Pada 1780, Nuku memproklamasikan dirinya sebagai Sultan Tidore dan menyatakan kesultanannya sebagai sebuah negara merdeka yang lepas dari kekuasaan Kompeni Belanda. Kesultanan Tidore yang dimaksudkannya meliputi seluruh wilayah Tidore yang utuh, termasuk Makian dan Kayoa, di samping Halmahera Tengah dan Timur, Kepulauan Raja Ampat dan Papua daratan, seluruh Seram Timur, pulau-pulau Keffing, Geser, Seram Laut, pulau-pulau Garang, Watubela, dan Tor.

Setelah berjuang beberapa tahun, Nuku memperoleh kemenangan yang gemilang. Ia berhasil membebaskan kesultanannya dari kekuasaan Belanda dan mengembalikan pamornya. Pengujung abad ke-18 dan permulaan abad ke-19 adalah era keemasan Tidore di bawah Nuku.

Ada empat konsep politik yang ingin diwujudkan Nuku. Pertama, mempersatukan seluruh wilayah kesultanan Tidore sebagai suatu kebulatan yang utuh. Kedua, memulihkan kembali empat pilar kekuasaan kerajaan Maluku. Ketiga, mengupayakan sebuah persekutuan antara keempat kerajaan Maluku. Keempat, mengenyahkan kekuasaan dan penjajahan asing dari Maluku.

Untuk butir pertama, gagasan ini langsung dilaksanakan begitu Nuku menduduki takhta Kesultanan Tidore. Bahkan, pembebasan Seram telah dimulai sejak Nuku mengawali pemberontakannya.

Aneksasi Makian, Kayoa, seluruh Halmahera Selatan dari Gane hingga Foya –yang sebelumnya di bawah kekuasaan Ternate– dimaksudkan untuk menekan Ternate agar kesultanan itu bersedia ikut dalam perdamaian dan menerima konsep politik Nuku. Sementara Kesultanan Bacan sudah sejak awal menjalin persekutuan dengan Nuku.

Untuk butir kedua, Nuku merealisasikannya dengan menghidupan kembali Kerajaan Jailolo. Ia menunjuk Muhammad Arif Billah –mantan Jojou (jogugu) Tidore di masa Sultan Kamaluddin, yang ketika itu menjabat sebagai Sangaji Tahane dan pembantu setia Nuku dalam pemberontakan– sebagai Sultan Jailolo.

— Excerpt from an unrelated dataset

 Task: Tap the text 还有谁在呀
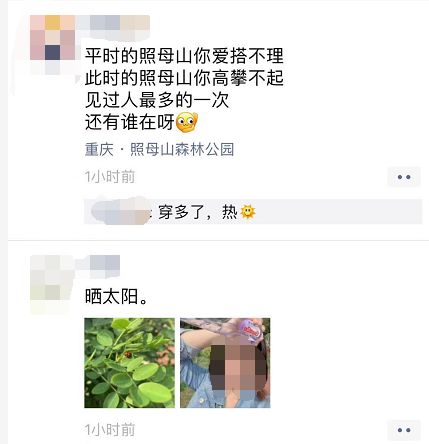click(130, 123)

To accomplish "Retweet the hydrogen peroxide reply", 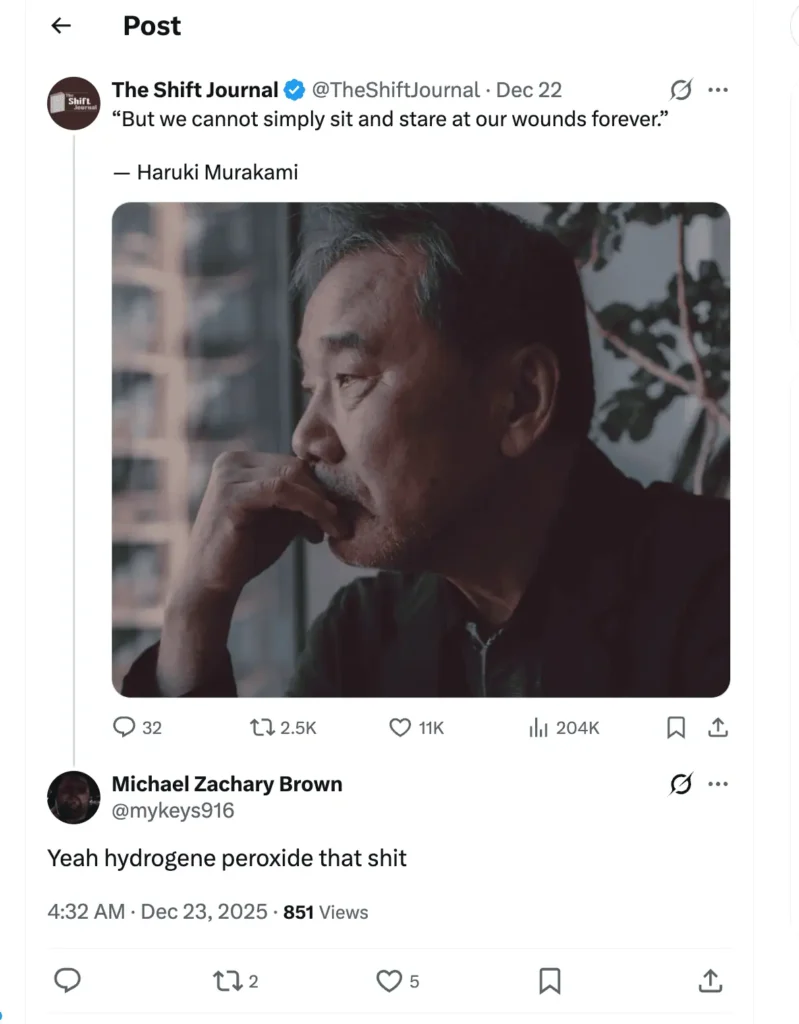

Sama dengan pendahulunya, Sultan Saifuddin, Nuku berpendapat “selama empat kerajaan Maluku belum pulih, tidak akan ada keamanan dan ketentraman di kepulauan ini.”

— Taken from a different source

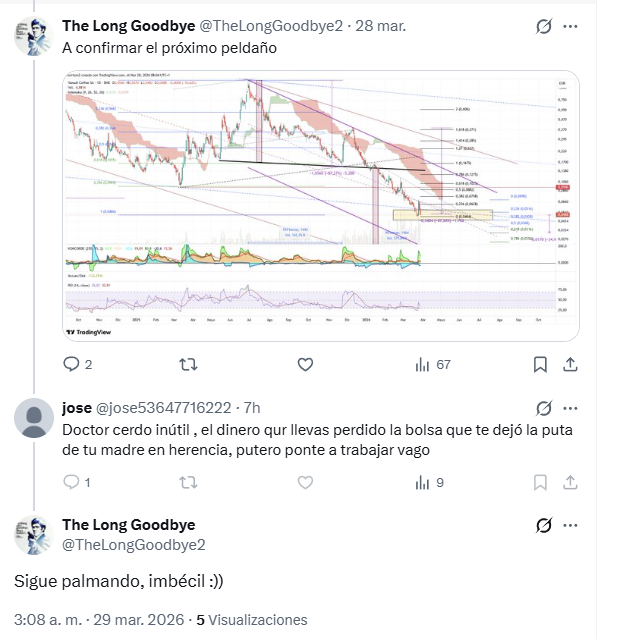Share the chart tweet via share icon
627x639 pixels.
tap(571, 365)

Untuk butir ketiga, Nuku tidak memperoleh dukungan Ternate, walaupun Bacan dan Jailolo menyetujuinya. Peperangan dan pengepungan yang dijalankan Nuku atas Ternate, dalam rangka mengusir Belanda, barangkali membuat Ternate tidak dapat menyetujui gagasan tentang persekutuan empat kerajaan Maluku.

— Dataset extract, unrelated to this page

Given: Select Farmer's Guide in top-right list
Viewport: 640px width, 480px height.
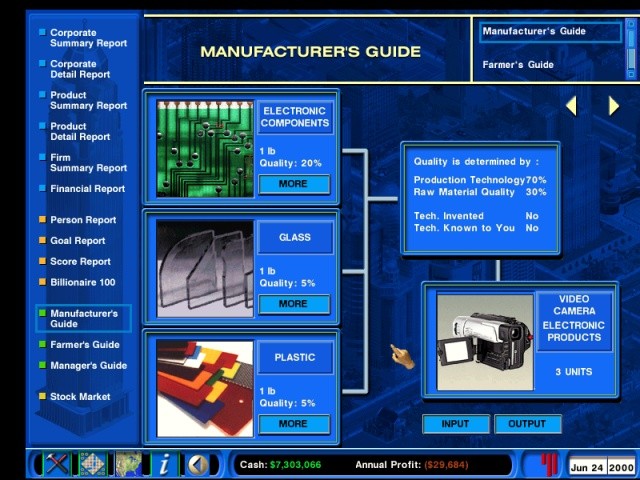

Butir keempat gagasan Nuku juga sulit terlaksana sepenuhnya. Terkecuali Tidore yang secara militer cukup kuat, Ternate, Bacan dan Jailolo praktis tidak berdaya, sehingga upaya mengenyahkan kekuasaan asing di Maluku merupakan impian di siang bolong

Bagi Tidore sendiri, keempat gagasan politik Nuku itu berhasil dijalankan. Nuku berhasil menghidupkan kembali kebesaran Kesultanan Tidore dengan kembali menguasai seluruh wilayah Tidore seutuhnya.

Nuku juga berhasil menghidupkan kembali Kerajaan Jailolo, sehingga untuk pertama kalinya dalam jangka waktu yang relatif cukup lama, Maluku berdiri tegak di atas empat pilar seperti di masa awal kelahirannya. Selanjutnya, ia berhasil menciptakan persekutuan tiga dari empat kerajaan Maluku: Tidore, Bacan, dan Jailolo, kecuali Ternate.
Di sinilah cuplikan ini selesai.